→ **What you will do**: Arrange the rows below, starting at the first line and ending at the line containing "pyautogui.click(x=959, y=22)", as a Markdown table with the columns Number and Line. Leave out blank lines.

(Items from a data source)
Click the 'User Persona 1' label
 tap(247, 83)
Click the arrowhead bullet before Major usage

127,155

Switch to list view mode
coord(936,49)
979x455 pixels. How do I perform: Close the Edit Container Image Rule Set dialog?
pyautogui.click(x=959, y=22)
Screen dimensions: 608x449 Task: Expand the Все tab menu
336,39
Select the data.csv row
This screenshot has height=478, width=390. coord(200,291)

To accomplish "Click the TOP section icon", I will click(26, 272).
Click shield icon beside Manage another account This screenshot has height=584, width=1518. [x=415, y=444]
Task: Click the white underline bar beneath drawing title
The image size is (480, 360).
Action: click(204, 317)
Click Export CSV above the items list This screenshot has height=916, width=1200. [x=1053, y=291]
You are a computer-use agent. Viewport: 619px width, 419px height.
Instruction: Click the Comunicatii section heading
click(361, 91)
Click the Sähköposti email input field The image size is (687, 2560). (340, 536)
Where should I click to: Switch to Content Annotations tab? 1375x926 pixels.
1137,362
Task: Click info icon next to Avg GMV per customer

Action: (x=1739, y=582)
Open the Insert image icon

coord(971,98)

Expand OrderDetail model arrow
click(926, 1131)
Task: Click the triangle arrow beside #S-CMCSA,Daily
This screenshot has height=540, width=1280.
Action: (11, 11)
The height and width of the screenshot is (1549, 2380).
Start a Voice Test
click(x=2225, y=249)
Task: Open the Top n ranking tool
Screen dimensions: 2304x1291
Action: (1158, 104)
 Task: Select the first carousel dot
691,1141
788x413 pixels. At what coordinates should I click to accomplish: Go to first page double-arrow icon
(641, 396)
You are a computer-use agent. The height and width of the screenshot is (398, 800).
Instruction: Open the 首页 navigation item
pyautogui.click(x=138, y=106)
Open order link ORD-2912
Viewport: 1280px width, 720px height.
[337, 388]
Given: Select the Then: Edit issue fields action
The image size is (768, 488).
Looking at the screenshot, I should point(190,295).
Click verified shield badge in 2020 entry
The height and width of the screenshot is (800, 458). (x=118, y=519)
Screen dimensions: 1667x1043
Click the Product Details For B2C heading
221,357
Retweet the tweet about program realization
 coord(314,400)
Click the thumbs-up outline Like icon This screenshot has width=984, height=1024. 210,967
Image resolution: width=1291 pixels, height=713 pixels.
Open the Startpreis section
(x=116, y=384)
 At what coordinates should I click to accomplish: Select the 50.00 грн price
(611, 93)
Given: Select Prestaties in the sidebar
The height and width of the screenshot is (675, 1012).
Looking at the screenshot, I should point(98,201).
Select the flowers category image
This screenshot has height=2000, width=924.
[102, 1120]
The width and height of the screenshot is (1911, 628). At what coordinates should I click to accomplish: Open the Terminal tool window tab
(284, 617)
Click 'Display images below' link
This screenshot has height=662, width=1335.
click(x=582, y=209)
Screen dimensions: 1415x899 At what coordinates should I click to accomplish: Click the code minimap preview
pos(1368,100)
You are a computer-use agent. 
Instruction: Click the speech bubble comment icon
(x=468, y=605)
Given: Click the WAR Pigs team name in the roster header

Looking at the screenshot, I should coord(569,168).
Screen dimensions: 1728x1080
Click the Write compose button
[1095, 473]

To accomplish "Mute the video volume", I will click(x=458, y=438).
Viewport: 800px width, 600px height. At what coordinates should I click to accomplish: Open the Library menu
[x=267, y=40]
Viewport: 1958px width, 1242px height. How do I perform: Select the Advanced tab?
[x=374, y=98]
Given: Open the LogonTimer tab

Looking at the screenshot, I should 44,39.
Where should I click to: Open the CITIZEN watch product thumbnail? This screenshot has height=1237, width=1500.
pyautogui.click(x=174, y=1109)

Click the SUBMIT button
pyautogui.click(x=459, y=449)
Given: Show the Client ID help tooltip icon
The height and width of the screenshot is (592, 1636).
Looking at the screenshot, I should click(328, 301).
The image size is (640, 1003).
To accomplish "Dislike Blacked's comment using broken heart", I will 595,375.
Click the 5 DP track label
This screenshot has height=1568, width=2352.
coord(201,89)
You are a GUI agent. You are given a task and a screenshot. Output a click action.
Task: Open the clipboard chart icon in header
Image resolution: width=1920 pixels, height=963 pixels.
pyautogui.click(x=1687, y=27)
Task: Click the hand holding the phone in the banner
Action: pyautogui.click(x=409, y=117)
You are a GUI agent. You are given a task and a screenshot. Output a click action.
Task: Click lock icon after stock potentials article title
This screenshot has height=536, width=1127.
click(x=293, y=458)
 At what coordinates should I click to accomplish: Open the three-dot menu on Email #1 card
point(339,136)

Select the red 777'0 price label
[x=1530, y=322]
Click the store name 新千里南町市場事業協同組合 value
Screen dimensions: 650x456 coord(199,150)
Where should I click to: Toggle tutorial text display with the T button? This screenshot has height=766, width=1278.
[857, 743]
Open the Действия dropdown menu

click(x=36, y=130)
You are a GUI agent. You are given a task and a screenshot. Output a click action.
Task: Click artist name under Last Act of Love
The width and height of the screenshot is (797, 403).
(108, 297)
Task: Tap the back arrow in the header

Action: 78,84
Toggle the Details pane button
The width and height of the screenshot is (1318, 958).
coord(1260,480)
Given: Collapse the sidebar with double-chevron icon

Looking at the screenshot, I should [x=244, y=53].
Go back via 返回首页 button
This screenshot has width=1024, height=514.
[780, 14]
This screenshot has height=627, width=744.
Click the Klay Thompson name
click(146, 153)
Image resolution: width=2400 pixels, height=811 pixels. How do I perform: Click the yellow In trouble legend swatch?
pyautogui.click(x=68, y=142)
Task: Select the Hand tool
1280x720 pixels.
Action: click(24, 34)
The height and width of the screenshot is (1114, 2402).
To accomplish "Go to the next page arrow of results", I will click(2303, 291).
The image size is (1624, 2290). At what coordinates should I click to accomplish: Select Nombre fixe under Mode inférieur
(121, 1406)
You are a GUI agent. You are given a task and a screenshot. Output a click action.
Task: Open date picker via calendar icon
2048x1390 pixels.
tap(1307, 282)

→ **Response**:
| Number | Line |
|---|---|
| 1 | Click the 'User Persona 1' label |
| 2 |  tap(247, 83) |
| 3 | Click the arrowhead bullet before Major usage |
| 4 | 127,155 |
| 5 | Switch to list view mode |
| 6 | coord(936,49) |
| 7 | 979x455 pixels. How do I perform: Close the Edit Container Image Rule Set dialog? |
| 8 | pyautogui.click(x=959, y=22) |